To the editor: As professors of developmental and educational psychology, we found this editorial of intense interest, particularly because we have published on the topic of literacy. (“Are California's public schools failing their students on literacy?” editorial, Dec. 26)
We thoroughly support whatever schools can furnish in funds and instruction for students to become highly literate, as reading achievement is the currency of academic success, which enhances socioeconomic accomplishments. However, learning to read should not be left exclusively to the educational system.
Research from the Fullerton Longitudinal Study, contained in a paper we recently published in a peer-review journal, showed that the amount of time parents read to their infants and preschoolers correlated with their children’s reading achievement and motivation across the school years, which in turn correlated with higher post-secondary educational attainment.
Greater reading competence involves a partnership of parents and teachers, and success in reading begins when parents turn the first page of a book with their young children.
Allen and Adele Gottfried, Los Angeles
The writers are, respectively, professors at Cal State Fullerton and Cal State Northridge.
To the editor: As a former teacher, current administrator and an instructor of pre-service teachers, I would argue that real change and improvement in the teaching of reading and in student success can only happen if the state reimagines its teacher training programs.
These changes should include, first, a yearlong course in reading instruction that includes developing a knowledge of and best instructional practices for the teaching of phonics, phonemic awareness and comprehension strategies; second, experiences with formative assessment to target reading deficiencies and an understanding of strategies to remediate them; and third, in addition to student teaching, a yearlong paid residency with a master teacher before allowing anyone to obtain a primary grade teaching placement where reading instruction is most important.
Until we make reading a priority in teacher training programs, our students will continue to suffer the consequences.

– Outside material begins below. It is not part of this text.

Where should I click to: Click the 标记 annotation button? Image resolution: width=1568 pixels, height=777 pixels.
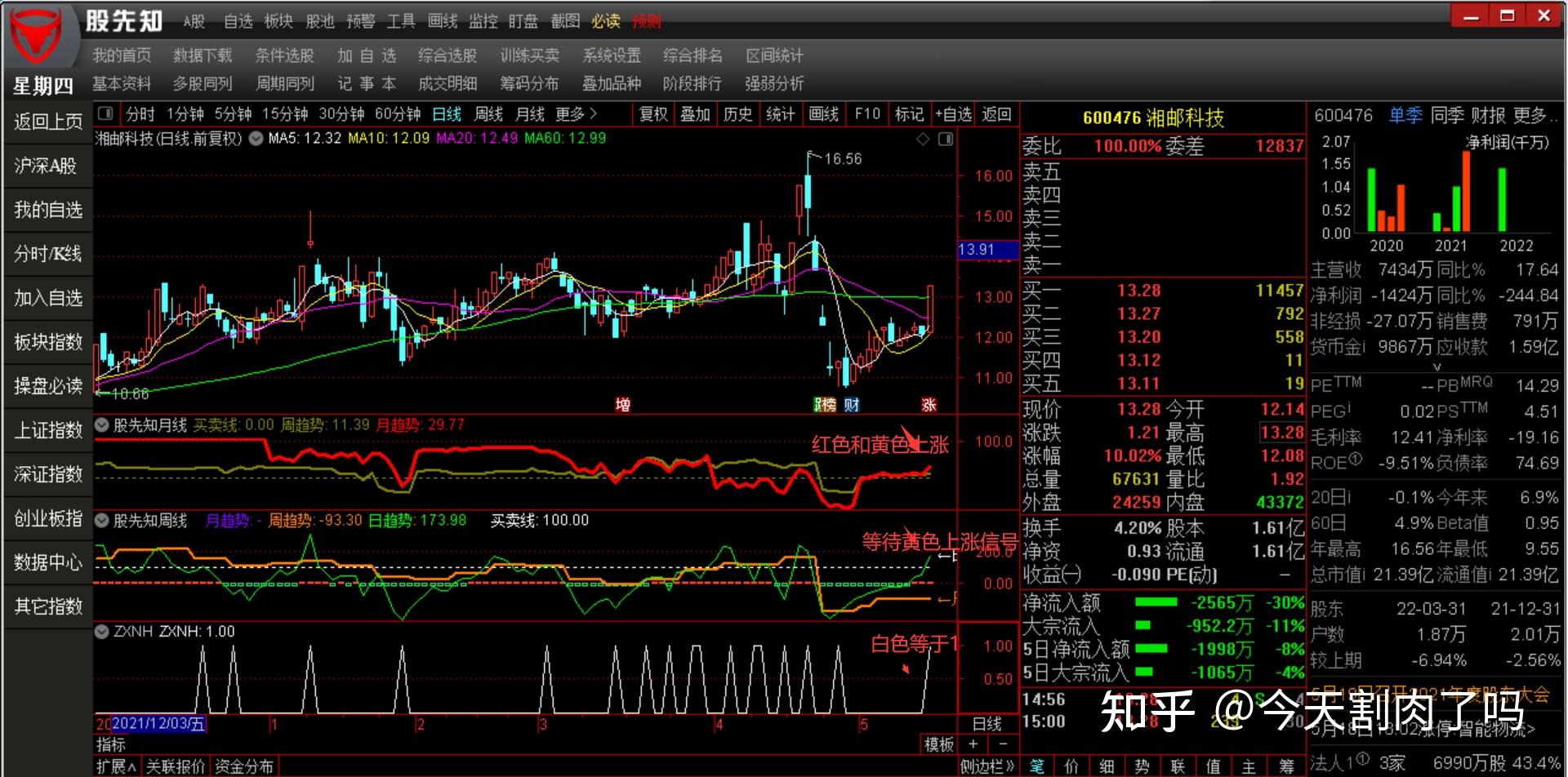coord(909,114)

Shelley Lawrence, Los Angeles
To the editor: The Times is on target in stating that “literacy is one of the most, if not the most important, skill” that schools teach. Indeed, it’s no mystery why reading instruction was prohibited by statute during the dreadful days of slavery in America.

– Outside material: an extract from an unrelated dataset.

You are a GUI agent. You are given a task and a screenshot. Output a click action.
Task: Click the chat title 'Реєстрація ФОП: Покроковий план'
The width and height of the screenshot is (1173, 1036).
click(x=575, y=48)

Literacy is the starting line to freedom; it frees the mind, and it can lead to the freedom of humankind. Anything less than a full effort to eradicate illiteracy in America is tantamount to disempowering portions of our population, and that amounts to many of us being enslaved to ignorance.
In the 21st century, who benefits from such academic deprivation?
Ben Miles, Huntington Beach
The writer is chairman of the Huntington Beach Library Board of Trustees.